Trump has repeatedly tweeted that MSNBC talk show host Joe Scarborough murdered a young woman in his Florida office when he was a member of Congress. Scarborough used to be a Republican, but has become an outspoken critic of Trump.

Amber Phillips wrote in the Washington Post:

This is a conspiracy theory that normally would not make it into this newsletter, were it not for President Trump alleging over and over again in recent days that there’s an affair-and-murder mystery behind the decades-old death of a former staffer of then-Republican congressman Joe Scarborough.

There is no affair-and-murder mystery. Scarborough is now a well-known MSNBC host who prominently criticizes Trump. And coronavirus deaths in America are about to hit 100,000. Those are the factors to keep in mind as I explain to you what Trump is talking about.

Lori Klausutis was a 28-year-old staffer for Scarborough in his Florida office when she was found dead in the office in 2001. The medical examiner said she fainted from a heart condition and hit her head. Scarborough was not in Florida at the time, had already announced his retirement months earlier, and retired later that year. The Washington Post’s Fact Checker called this claim “vicious” and said they wish they had a bigger Pinocchio scale on which to grade it.

At first, some people on the left, such as Michael Moore, actually used this to attack Scarborough, writes Florida journalist Craig Pittman. But in recent years, the allegation has found renewed life on the right. Most prominently through Trump.

Seemingly unprompted — there have been no developments in this case — Trump has been pushing this conspiracy theory over the past couple of days, including over the Memorial Day weekend and again Tuesday.

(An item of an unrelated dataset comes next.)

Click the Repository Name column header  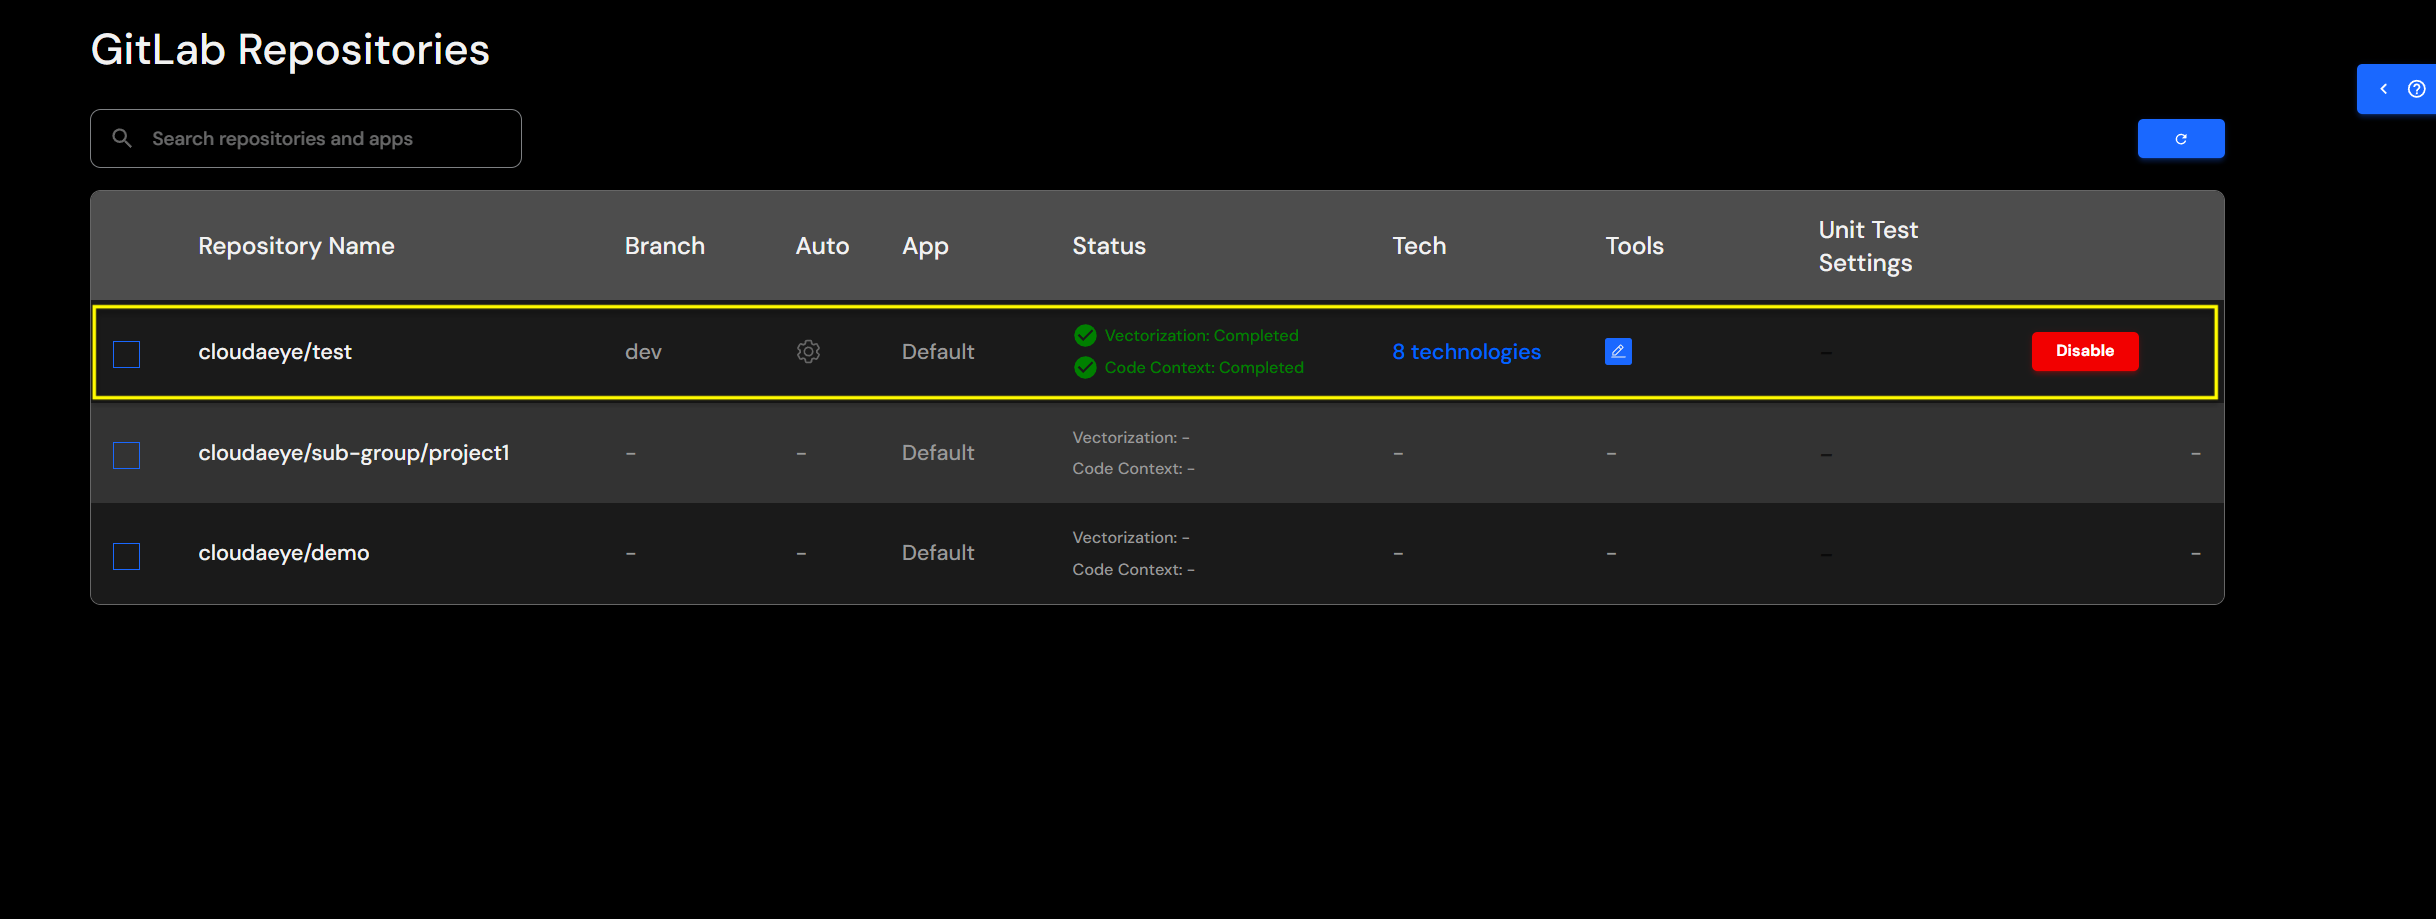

Klausutis’s widower never remarried and rarely speaks about his wife’s death. But he recently wrote a letter to Twitter’s chief executive asking him to take down Trump’s tweets. “I’m asking you to intervene in this instance because the President of the United States has taken something that does not belong him — the memory of my dead wife — and perverted it for perceived political gain,” Timothy J. Klausutis wrote. “My wife deserves better.”

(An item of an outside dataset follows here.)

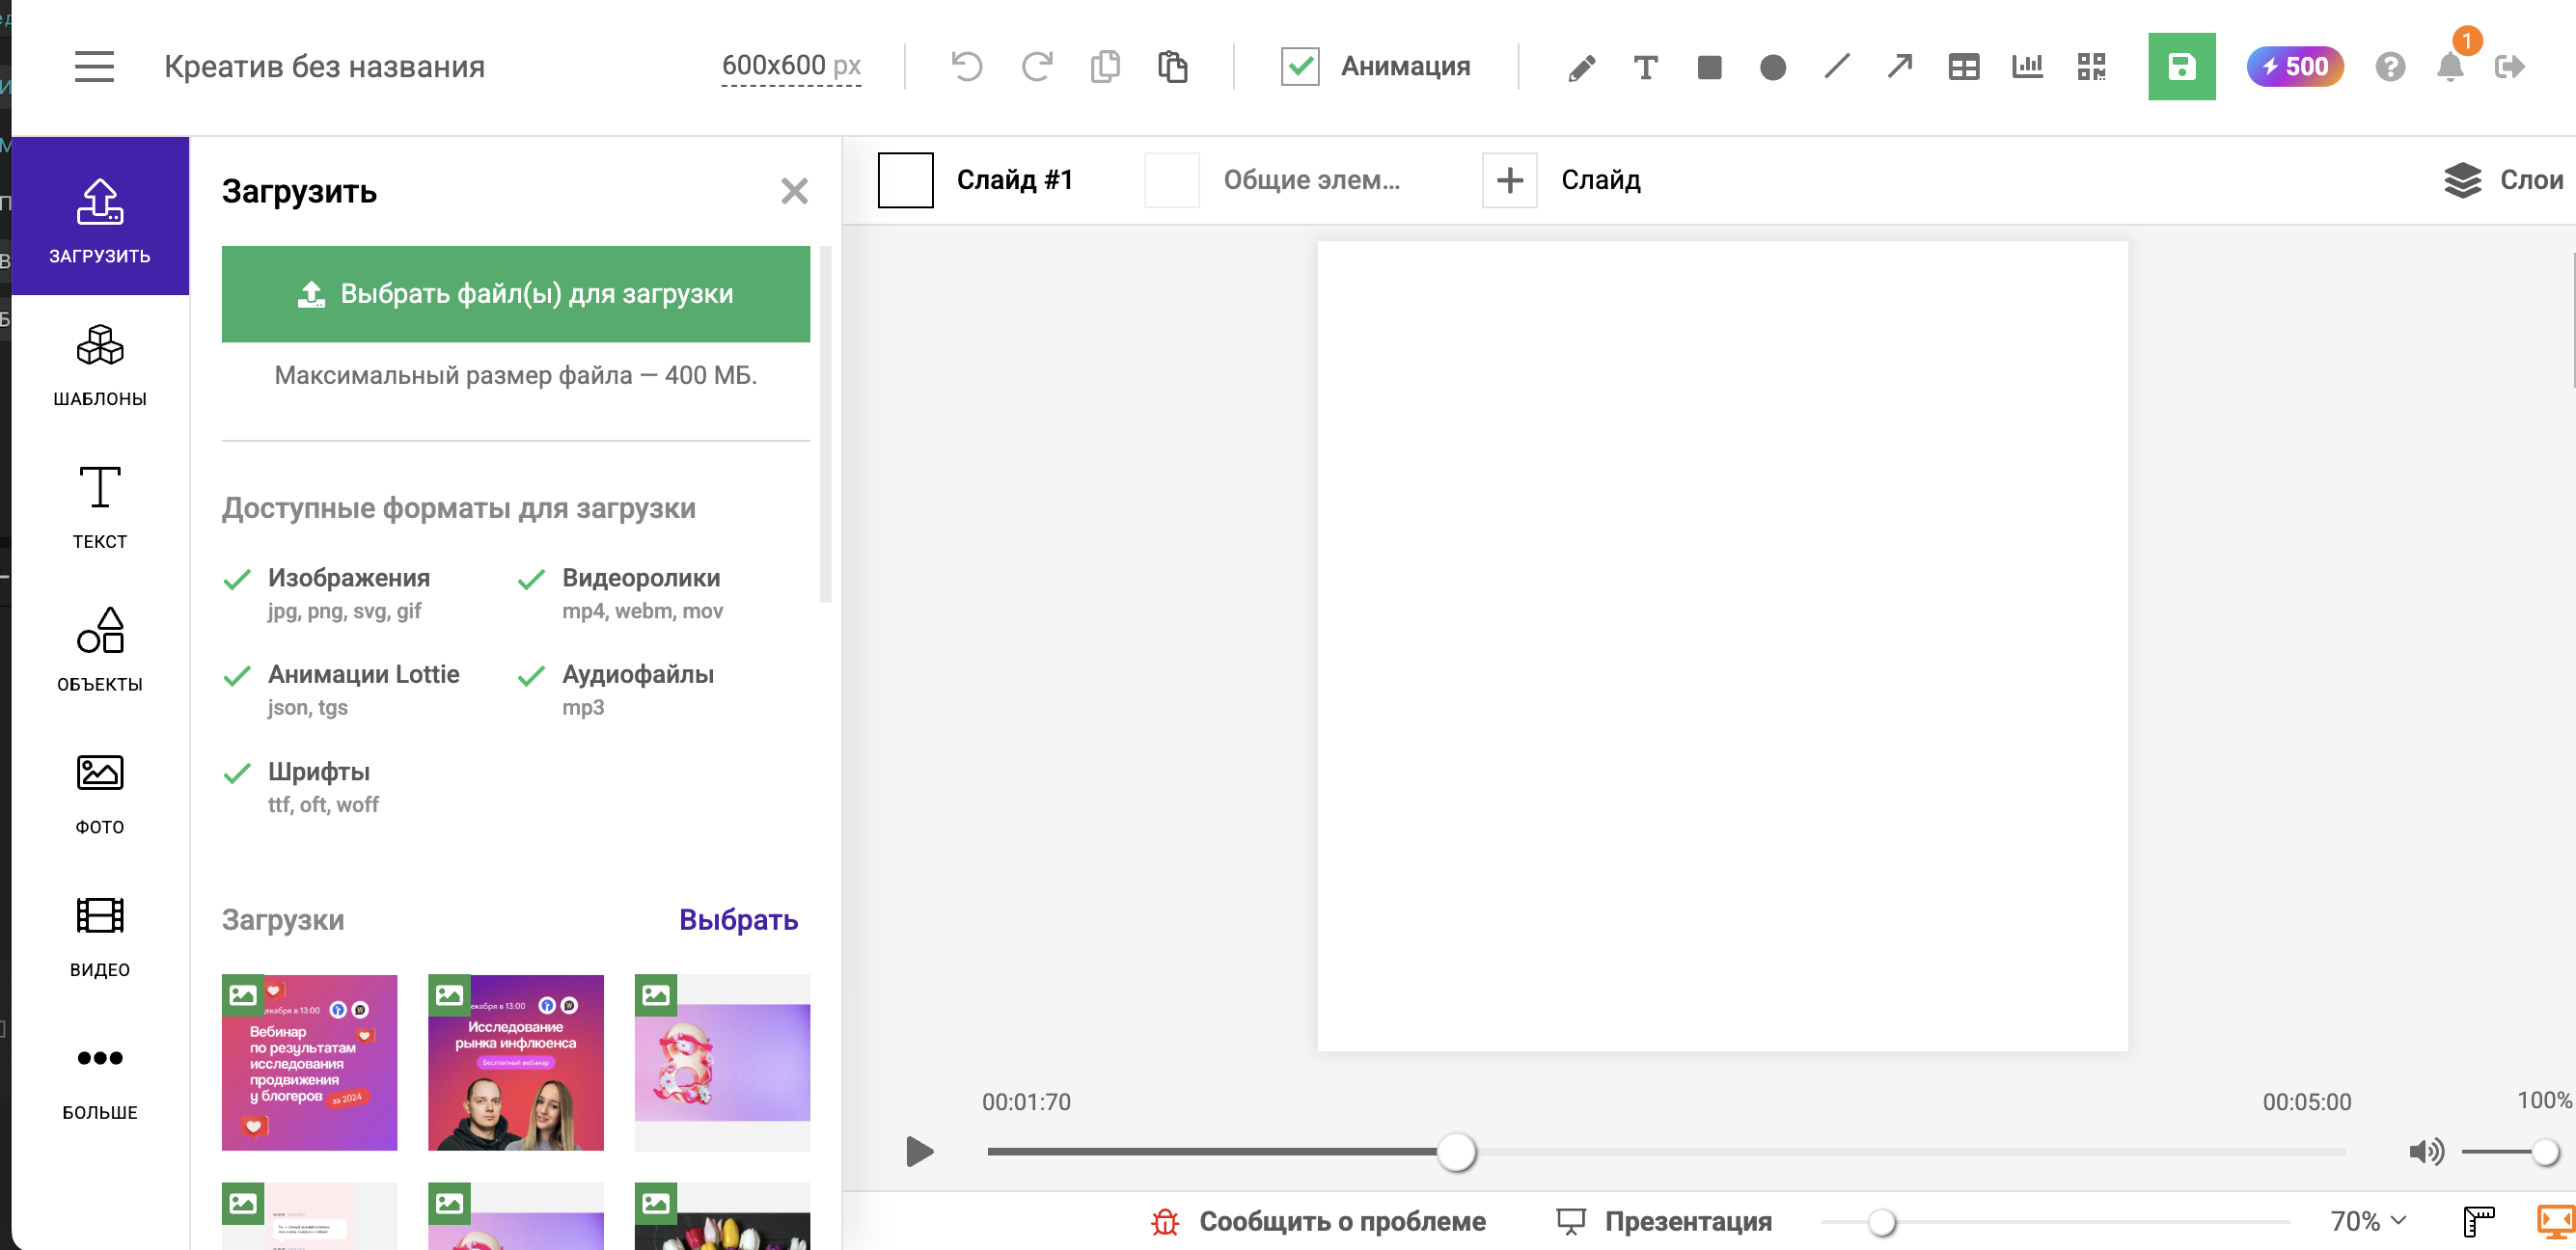
Task: Click Выбрать файл(ы) для загрузки button
Action: click(516, 294)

The president’s tweets haven’t been taken down, and Trump continues the attacks.

“Trump’s tweets offer a reminder of the remarkable nature of the Trump era,” Pittman writes, “that a sitting president can traffic in incendiary and false allegations while the political world around him remains largely silent, accustomed to Trump’s modern-day definition of presidential behavior.”

On Tuesday, reporters asked White House press secretary Kayleigh McEnany why the president keeps bringing this up. She deflected, choosing instead to list Scarborough’s many critiques of the president’s coronavirus response. “It’s Joe Scarborough that has to answer these questions,” she said.